Dataset excerpts:
++++++++

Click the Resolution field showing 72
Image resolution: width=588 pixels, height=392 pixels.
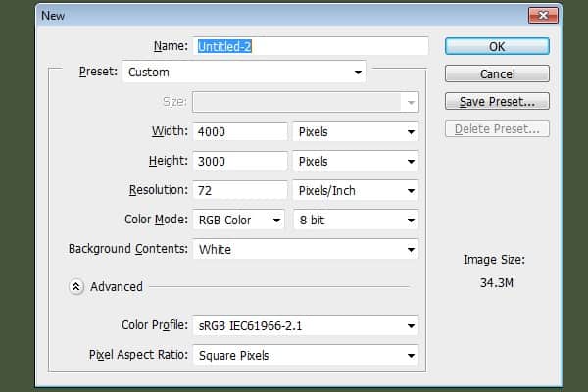point(240,190)
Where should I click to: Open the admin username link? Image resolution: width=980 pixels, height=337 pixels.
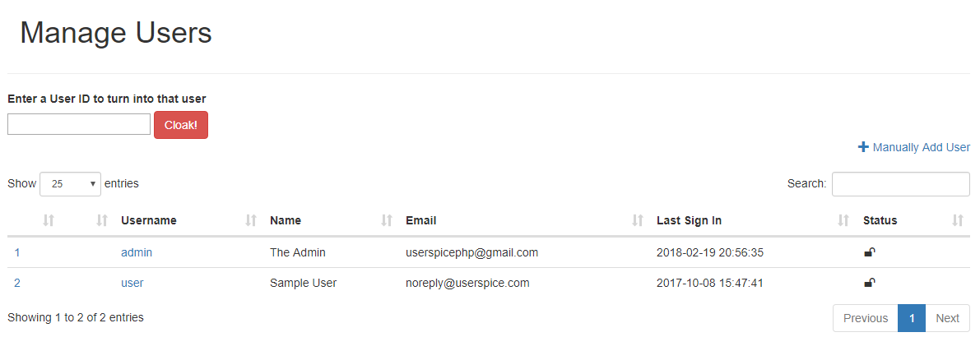pos(137,252)
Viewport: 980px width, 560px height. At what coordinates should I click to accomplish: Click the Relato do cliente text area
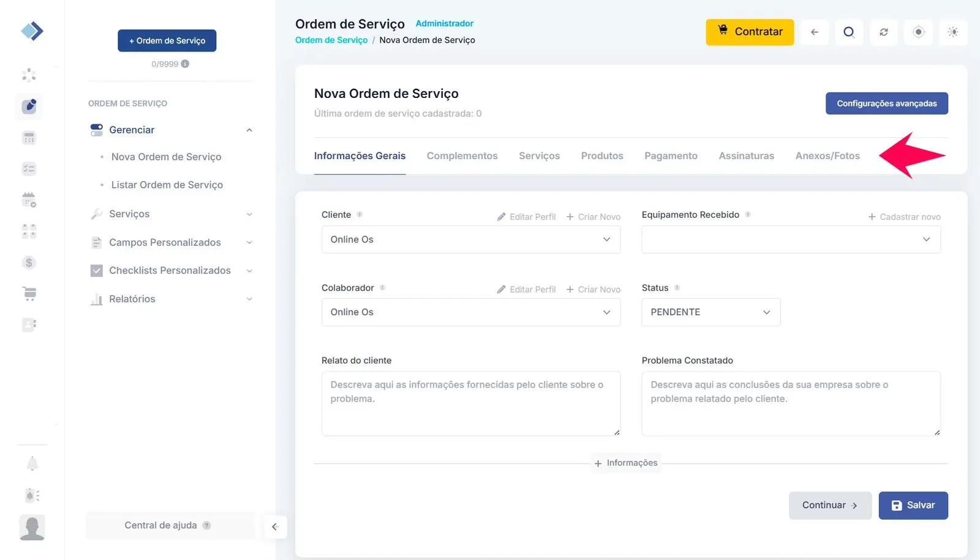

++++++++

[WHAT YOU HAVE TO DO]
The entries above should be written out in full, and any picture in them left out.

[RESULT OF THIS TASK]
Click the Resolution field showing 72
Image resolution: width=588 pixels, height=392 pixels.
point(240,190)
Where should I click to: Open the admin username link? Image resolution: width=980 pixels, height=337 pixels.
pos(137,252)
Viewport: 980px width, 560px height. At what coordinates should I click to accomplish: Click the Relato do cliente text area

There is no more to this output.